メモ列 : 自由に書ける、追われない場所
最後がメモ列です。「あれ、この商品どうだっけ?」と感じた時にスタッフが自由に書き込める列で、シートの一番右端にまとめて配置します。たとえば「特記事項」「最終確認者」「次回検討事項」など、決まりきった項目では拾いきれない情報の受け皿です。
メモ列は、同期アプリからは完全に無視されます。だからこそ、書式や内容に厳密なルールを設けず、現場が自由に使える「逃げ場」として残しておくことが大切です。ここがあると、現場のストレスが目に見えて減ります。
列の並びと固定の作法
層に分けて配置することと並んで、もう一つ覚えておきたいのが「ウィンドウ枠の固定」です。横スクロールしても同期キーと商品名が常に見えるように、A列とB列は固定しておきましょう。Googleシートなら「表示」→「固定」から、1列〜数列を簡単に固定できます。
- 1行目(ヘッダー)を固定する
- A〜B列(同期キーと商品名)を固定する
- ヘッダー行は太字+背景色で他と区別する
- 数式が入っている列は背景を薄いグレーにする
- 編集禁止のセル(同期キーなど)は罫線で囲んでおく
ここまで設定しておくと、シートを開いた人が「どこを触っていい列で、どこが触ってはいけない列か」を直感的に把握できます。新しいスタッフを迎えた時の説明コストも、ぐっと下がります。
設計が崩れた時の直し方
残念ながら、設計はいつかは崩れます。新しい商材を扱い始めた時、急ぎの対応でメモ列に重要情報を書き込んでしまった時、誰かが列を勝手に追加した時——崩れるタイミングは色々です。問題は「崩れたことに気づいたら、その日のうちに直す」という習慣があるかどうかです。

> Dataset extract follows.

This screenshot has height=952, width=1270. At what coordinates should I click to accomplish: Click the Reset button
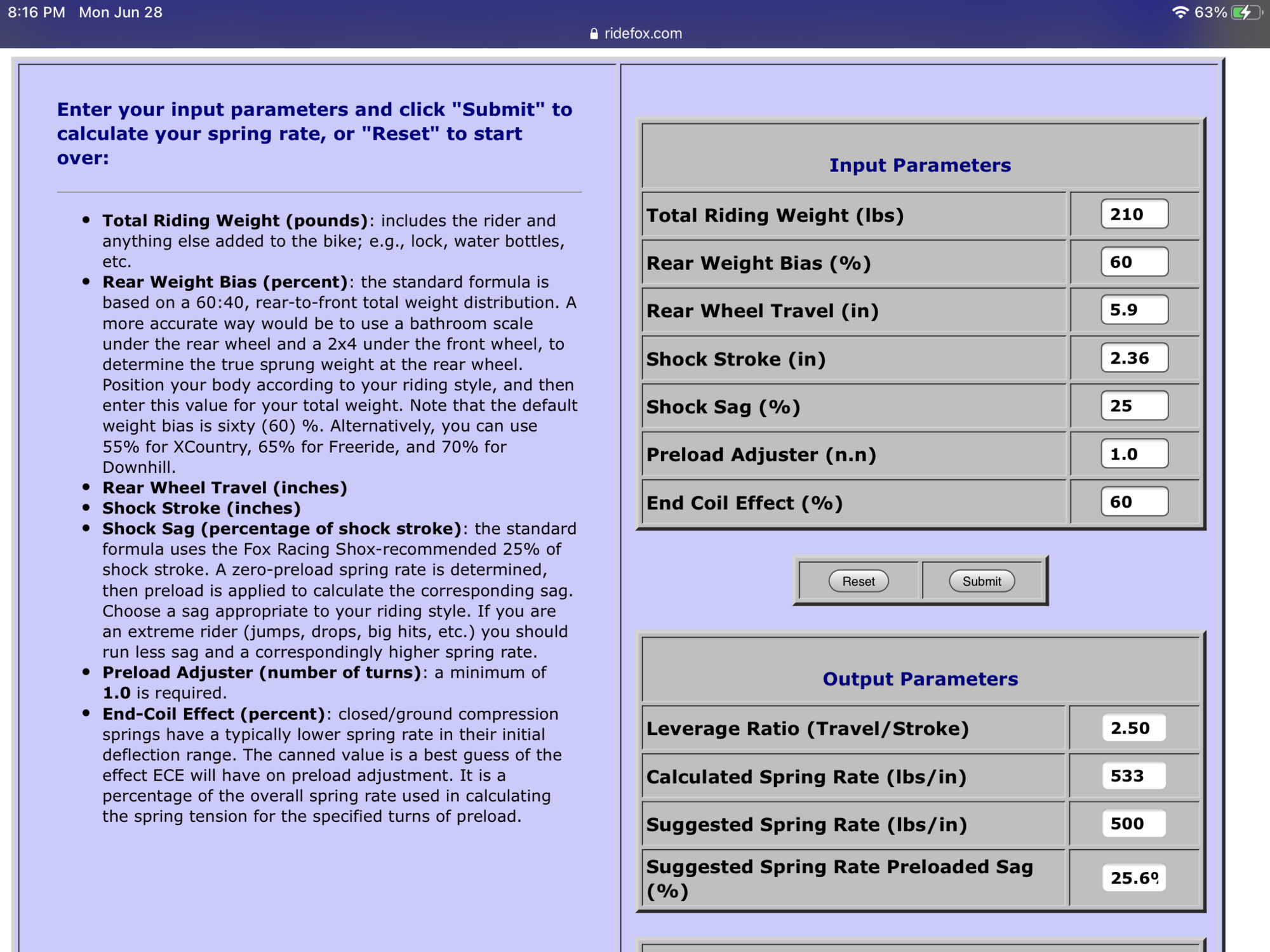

- 01まずシートのコピーを取り(変更履歴に頼らない安全策)
- 02崩れた列を、3層構造のどこに属するか判定する
- 03正しい層の位置へ列を移動する
- 04条件付き書式や固定設定が壊れていないか確認
- 05次回からのルールを社内Wikiやコメント欄に明文化
シートは生き物です。ストアの成長に合わせて、列も増えたり並び替わったりするのが自然です。だからこそ、3層構造という「軸」を最初に決めておくと、どれだけ列が増えても秩序を保ったまま運用できます。後悔しないシート設計の出発点は、いつもこの「層の意識」にあると考えてください。